Available records:
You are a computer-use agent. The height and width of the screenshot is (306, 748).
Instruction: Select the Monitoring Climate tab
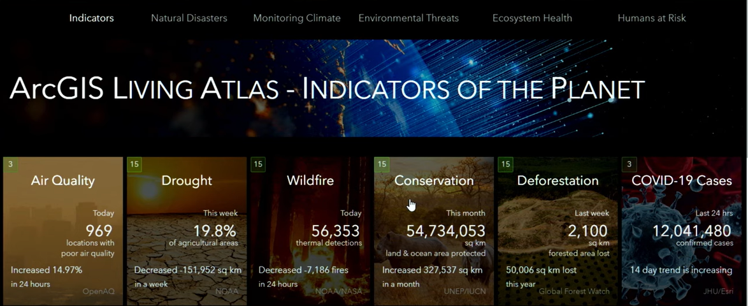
---
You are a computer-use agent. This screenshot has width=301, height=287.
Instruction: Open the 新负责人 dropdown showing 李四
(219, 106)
--
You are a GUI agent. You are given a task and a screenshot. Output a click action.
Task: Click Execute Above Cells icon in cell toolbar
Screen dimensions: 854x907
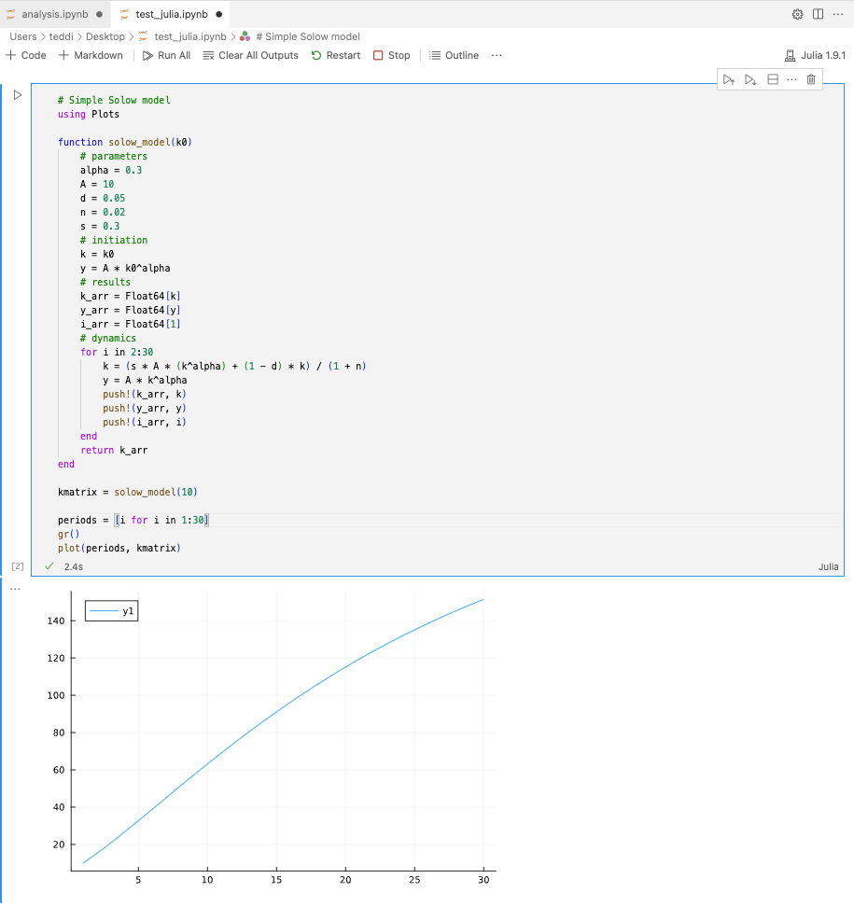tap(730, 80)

Exercise details: Using the listing above, count the lines that contain the word "height" and state only that number.

Solution: 2